Techniquement efficaces, les complexes d'étanchéité aujourd'hui ne subissent que peu de défaillances lors d'événements climatiques violents. Ils permettent également de participer à la lutte contre les îlots de chaleur urbains et les inondations.

Au 20e siècle, le thermomètre est déjà monté d'environ 0,6 °C dans le monde et de 1 °C en France européenne par rapport à 1850. Le phénomène s'accélère depuis et les prévisions du groupe d'experts intergouvernemental sur l'évolution du climat (GIEC) considèrent que les températures moyennes vont augmenter de 1,5 °C à 6 °C d'ici la fin du siècle. Quant à la barre des 2 °C, considérée par la plupart des climatologues comme un seuil de danger, elle sera sans doute très difficile à ne pas dépasser sans un infléchissement radical de la tendance actuelle. Avec le risque, si rien n'est fait, d'être confronté à une série de changements météorologiques brutaux et catastrophiques.

Déjà, en France, l'hiver 2015-2016 a été le plus chaud depuis 1900. Depuis le début de l'été 2019, les phénomènes de canicule s'enchaînent. Comme partout sur le globe, les conséquences de cette élévation des températures sont envisagées différemment selon les régions. Le sud du pays devrait connaître des épisodes de sécheresse plus nombreux tandis qu'au nord, la pluviométrie augmenterait. Outre-mer, selon le rapport Jouzel de 2014*, « en fin de siècle, les précipitations moyennes et la vitesse moyenne du vent maximal associées aux cyclones tropicaux pourraient augmenter ». De manière générale, « le dérèglement des saisons et le déplacement des masses d'air pourraient, à long terme, accroître le nombre d'événements climatiques extrêmes », avertit l'Ademe dans son guide sur le changement climatique (2015). Plus que le nombre d'aléas climatiques, c'est leur intensité qui pourrait croître.

## Consigne
Rédigez la suite du texte sur l'étanchéité face au changement climatique, en reprenant juste après sa dernière phrase. Le matériel qui vient ensuite provient d'une autre source.

## Matériel source
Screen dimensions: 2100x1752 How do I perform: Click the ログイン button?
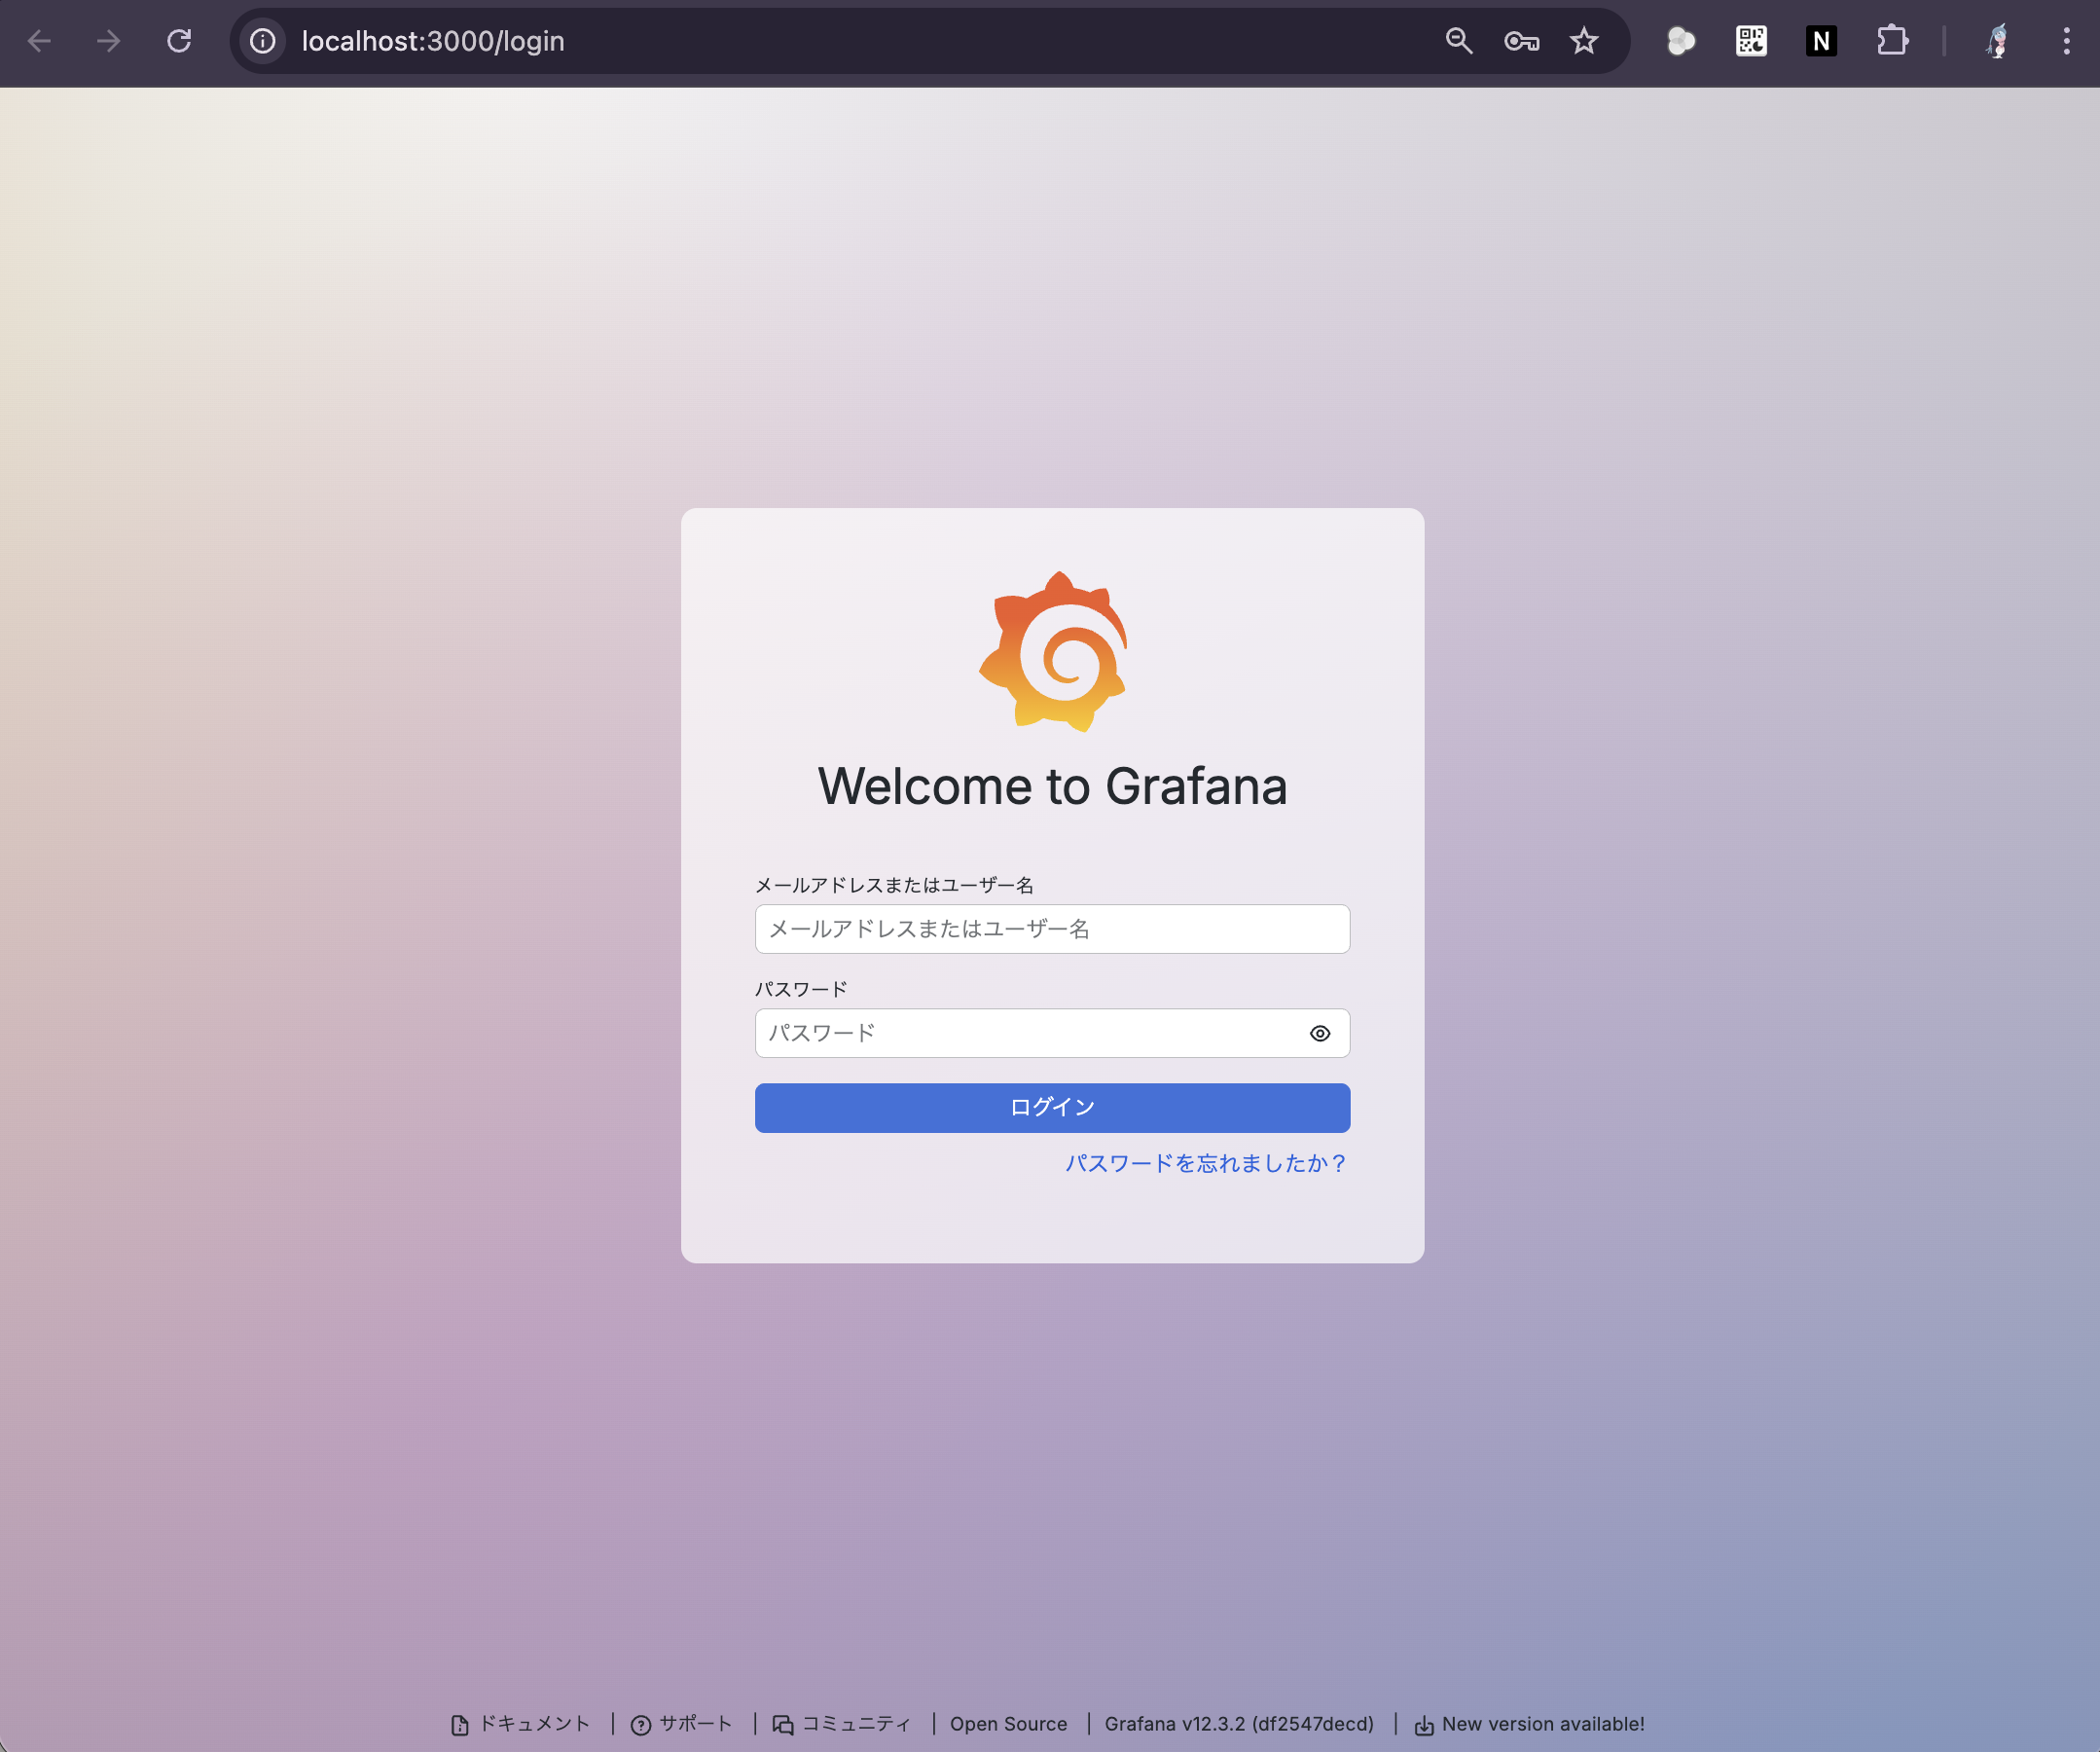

## Réponse
Les tempêtes Ana, Bruno, Carmen et Eleanor, qui ont balayé le France métropolitaine entre décembre 2017 et janvier 2018 (générant des rafales de vent de 225 km/h en Corse, du jamais vu), les ouragans Irma, José et Maria ravageant les Antilles à l'automne dernier présagent-ils de ces futurs scenarii ? Les experts en climatologie, et notamment le GIEC et les scientifiques de Météo France, restent prudents sur la question. Le lien avec le réchauffement climatique ne doit pas être trop rapide. Les causes de la formation des tempêtes et des cyclones, par exemple, sont plus nombreuses et plus complexes que la seule élévation des températures. Résultat : les années se suivent mais ne se ressemblent pas. Pour le moment en tous cas.

DES TOITURES TRÈS EXPOSÉES

Reste que les images de poteaux électriques à terre, de toitures envolées et de villes inondées interrogent sur la résistance des aménagements à ces épisodes climatiques extrêmes et sur les solutions disponibles pour l'améliorer. Les bâtiments sont en première ligne. Les toitures, notamment, sont particulièrement exposées à la fois à la chaleur, aux fortes pluies, à la grêle et aux effets de dépression générés par les rafales de vent.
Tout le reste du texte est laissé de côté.